大切なのは、「やるべきことがきちんとやられているか」であって、「自分の手でやったかどうか」じゃない。
便利グッズに頼ることで浮いた時間と気力を、別のことに使える。私の場合は、週末の掃除の義務がなくなった分、少しだけ余裕のある朝が増えた。それだけのことだけど、その余裕がけっこう大事だと気づいた。フルタイムで働いてる30代が週末の朝に「また家事か」ではなく、少しだけのんびりできる——それは小さいようで、積み重なると大きい。
「ずぼらだから便利グッズに頼る」じゃなくて、「限られた時間とエネルギーを賢く使うために道具を活用する」という感覚に変わってきた。言葉は違うけど、やってることは同じ。ただ、自分の中でその位置づけが変わった。
失敗もある。向かない場面もある。全部が解決するわけじゃない。それでも、一度試してみる価値はある。

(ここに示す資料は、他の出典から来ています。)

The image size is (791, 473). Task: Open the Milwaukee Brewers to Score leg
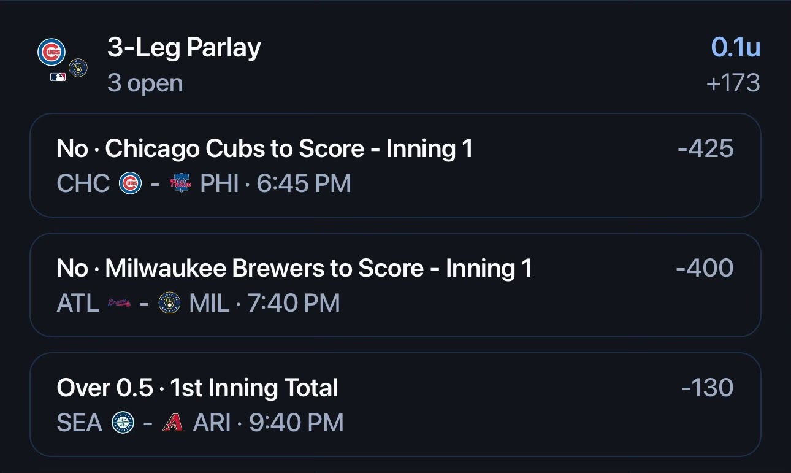click(x=396, y=285)
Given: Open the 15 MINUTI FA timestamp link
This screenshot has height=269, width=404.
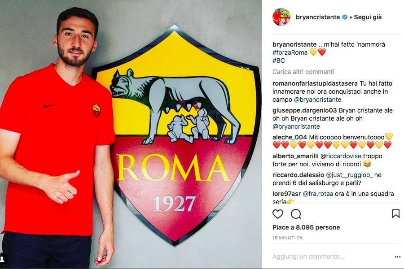Looking at the screenshot, I should coord(288,238).
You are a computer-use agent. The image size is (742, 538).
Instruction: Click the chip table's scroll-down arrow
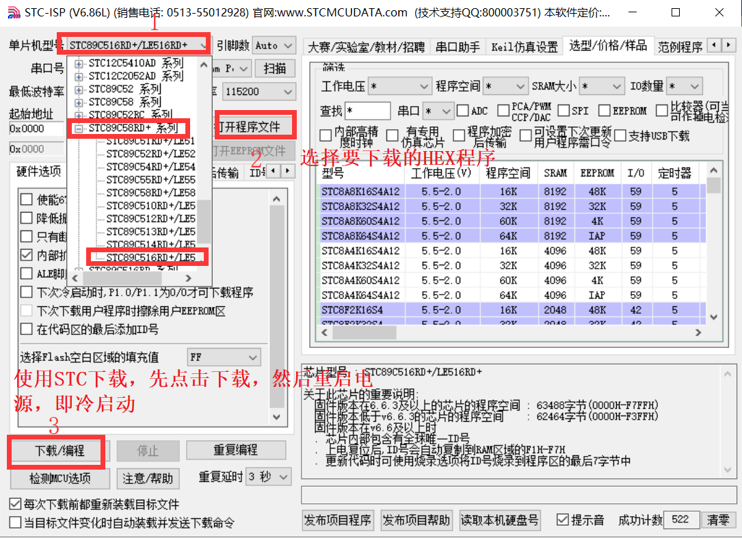(713, 317)
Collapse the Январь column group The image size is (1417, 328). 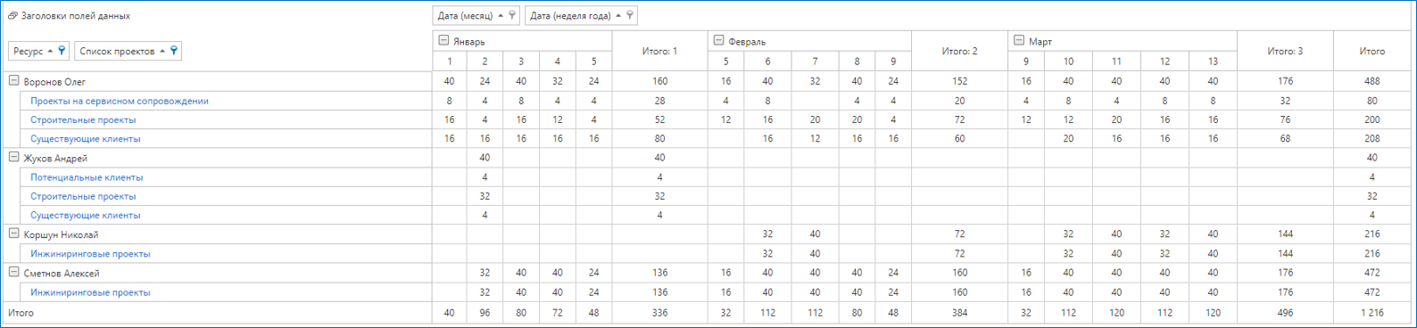443,41
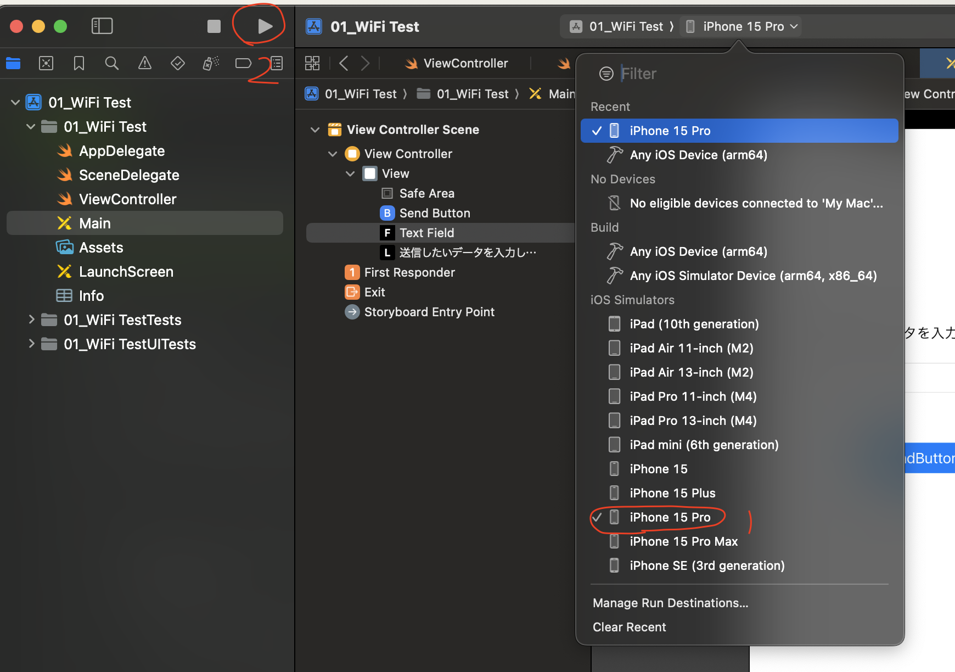Screen dimensions: 955x672
Task: Choose iPhone 15 Pro Max simulator
Action: pyautogui.click(x=683, y=541)
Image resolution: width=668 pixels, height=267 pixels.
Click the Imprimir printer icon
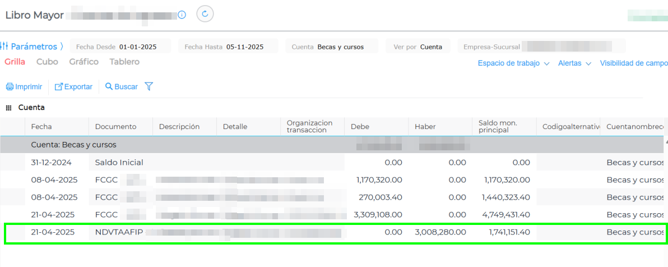point(10,87)
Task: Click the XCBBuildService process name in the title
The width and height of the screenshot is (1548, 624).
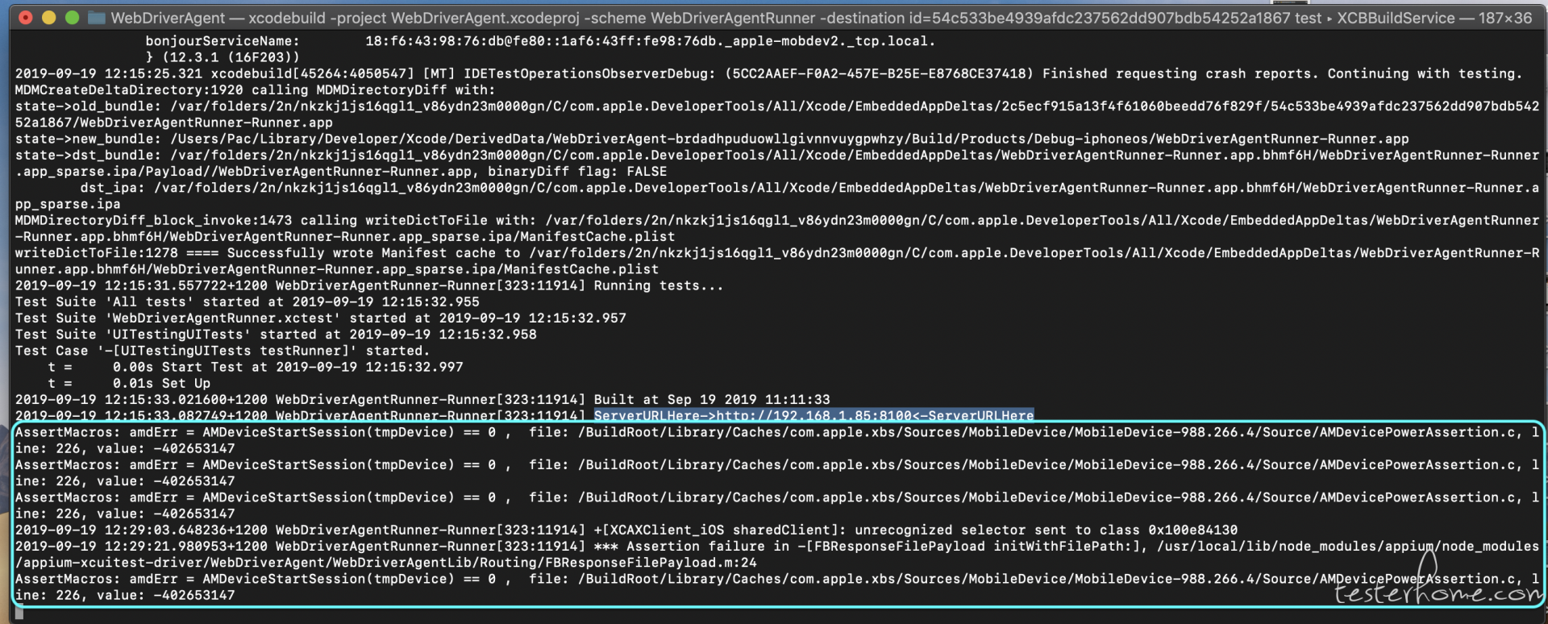Action: point(1396,18)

便利グッズを使い始める前と後で、一番変わったのは「家事がある」という事実は変わらないのに、「家事をしなきゃ」という圧力が弱くなったこと。道具が一部を引き受けてくれることで、自分の心の余裕が少し増えた。
「ずぼら」という言葉には少しネガティブなイメージがある。でも、「やらなくていいことを正しく見極めて、その分を別のことに使う」という選択は、怠けてるんじゃなくて、優先順位をつけてるだけだと思う。便利グッズに頼ることは、その一つの手段。
疲れた日に「まあ今日はロボットに任せよう」と思えるだけで、少し気が楽になる。その「少し」が、毎日の積み重ねでけっこうな差になってくる。一人暮らしで頑張りすぎてる人には、特に試してみてほしいと思う。最初から全部揃えなくていい。一つだけ試してみて、「これは自分に合う」と思ったら続ける——その程度でいい。
なお、消費者庁でも生活用品・家電の購入に関する消費者情報を公開しているので、購入前の確認に役立てることができる。安全性や機能の確認にも使える情報がある。
便利グッズを選ぶときに私が意識してること:
- 「毎日使うか」を基準にする。週1回以下しか使わないなら費用対効果が薄い
- 導入後のメンテナンスが自分にできるか確認する
- 失敗してもダメージが少ない価格帯から試す
- 「なくなったらどうなるか」を想像する。なくても困らないなら必要ない
この基準で考えると、ロボット掃除機と食洗機は「毎日使う」「なくなったら戻りたくない」に当てはまってるから、今は手放せない。シャワーヘッドは正直なくても困らないけど、あると気持ちがいい。そういう「必須」と「快適」の分類をしておくと、買い物の判断がしやすくなった。
「ずぼらな生活の向上」って、要は「自分がちゃんと生きていける環境をどう整えるか」だと思う。全部解決しなくていい。全部が楽になるわけでもない。「まあこれで十分」と思えるくらいに整えば、それで十分。